→ RECORDS FOR THE EXERCISE:
== Segment start ==
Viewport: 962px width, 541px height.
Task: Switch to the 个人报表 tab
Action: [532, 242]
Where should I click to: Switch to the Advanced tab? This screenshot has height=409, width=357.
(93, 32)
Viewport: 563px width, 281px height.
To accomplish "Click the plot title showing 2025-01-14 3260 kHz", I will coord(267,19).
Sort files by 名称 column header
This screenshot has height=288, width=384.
== Segment end ==
== Segment start ==
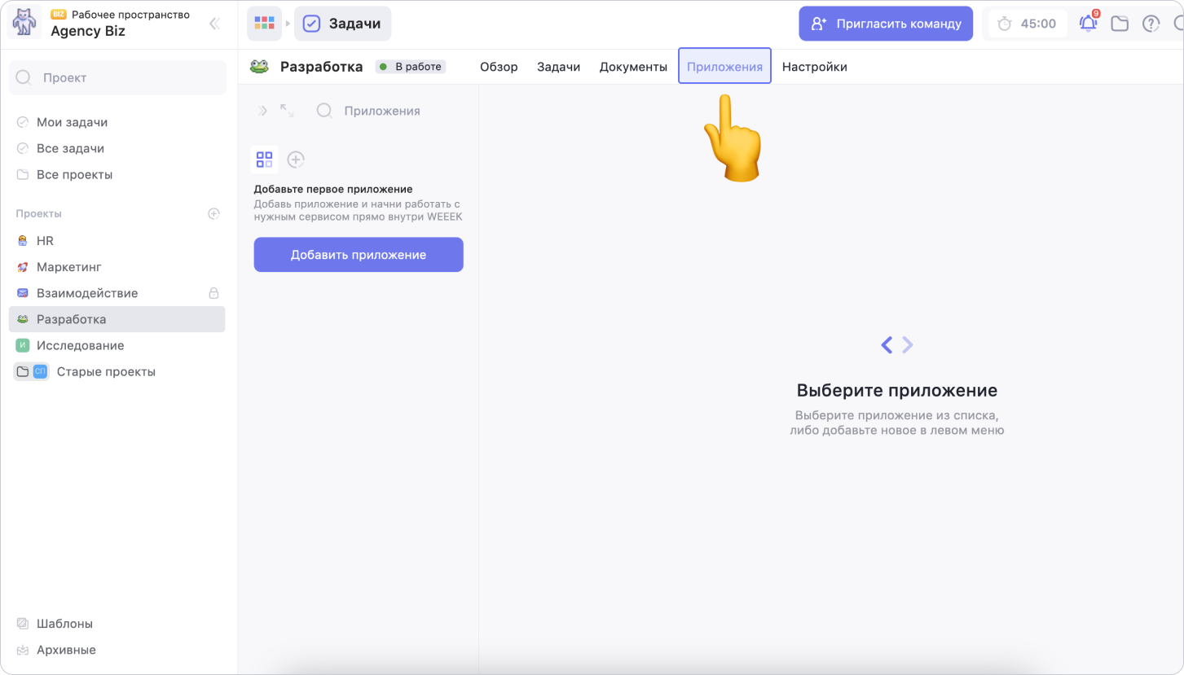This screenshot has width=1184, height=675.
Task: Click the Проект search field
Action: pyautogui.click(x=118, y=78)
== Segment end ==
→ TASK TO COMPLETE: Above is a listing; print exactly its lines from the one with "Where should I" through the one with "This screenshot has height=288, width=384.", and no other lines.

→ WRITTEN ANSWER:
Where should I click to: Switch to the Advanced tab? This screenshot has height=409, width=357.
(93, 32)
Viewport: 563px width, 281px height.
To accomplish "Click the plot title showing 2025-01-14 3260 kHz", I will coord(267,19).
Sort files by 名称 column header
This screenshot has height=288, width=384.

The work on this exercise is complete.